Ma quella donna era una bugiarda. Forse è più facile da capire, se lo pongo come un indovinello. Perché la Fondazione contiene? Per creare un diversivo. Qual è lo scopo della Fondazione? Contenere il Comando O5. Era la miglior acchiappamosche mai esistita.

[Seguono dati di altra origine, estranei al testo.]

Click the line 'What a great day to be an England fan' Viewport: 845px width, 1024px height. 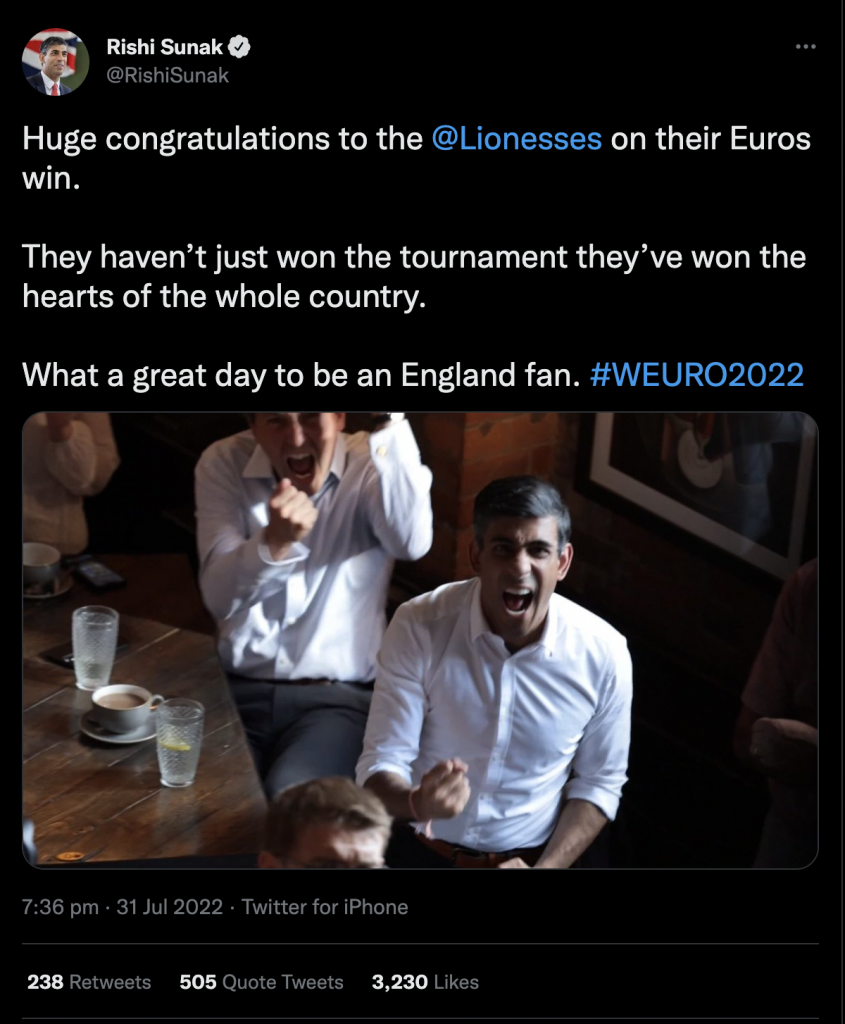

Ma era un’ingiustizia. La Fondazione teneva intere nazioni in ostaggio per chiedere un riscatto, letteralmente. Avevamo una manodopera che rivaleggiava con le più grandi aziende al mondo. Un governo democratico potrebbe saper fare di meglio. Era ingiusto che mettessimo a rischio tutti gli esseri umani senza nemmeno dirgli qual era il pericolo. E in quanto agli O5, la corte suprema con l’esercito magico? Be’, avevo un piano. Sarei uscito allo scoperto con così tanti dei loro segreti che avrebbero dovuto inseguirmi alla luce del sole per riprenderseli. Sapevo abbastanza da seminare le squadre di copertura e nascondermi dai cecchini, e se mi avessero cercato di persona; forse si sarebbero fritti al sole, come vampiri.

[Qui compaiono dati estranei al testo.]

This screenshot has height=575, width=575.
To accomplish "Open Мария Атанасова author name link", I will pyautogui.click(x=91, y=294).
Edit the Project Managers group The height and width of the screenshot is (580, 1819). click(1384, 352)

Non lo feci quella notte, bensì due settimane dopo: non andai a dormire. O5-7 mi aveva insegnato i codici di sicurezza; il primo che provai apriva la porta di quella stanza. Il secondo trucco di cui si servono per fare in modo che nessuno faccia quello che sto facendo io è la sicurezza: quando un membro del personale raggiunge il Livello 3 o il Livello 4, quando lo stipendio sale alle stelle e la sicurezza scompare. All’improvviso la musica cambia: non andartene, ci stai facendo un servizio, ci servi, te lo dobbiamo. Tuttavia, in questo contesto, l’unica cosa che significava era che la porta che mi intralciava la strada non era bloccata.
La valigetta è fredda e pesante nella mia mano, si agita mentre corro verso l’ambasciata. Sono già stanco, ma non mi rimane altro da fare, i miei piedi si muovono come se avessero una volontà propria, invisibile e perpetua. Le prime sagome dei grattacieli iniziano a brillare all’orizzonte. Li vedo bene. Sì, posso vederli bene.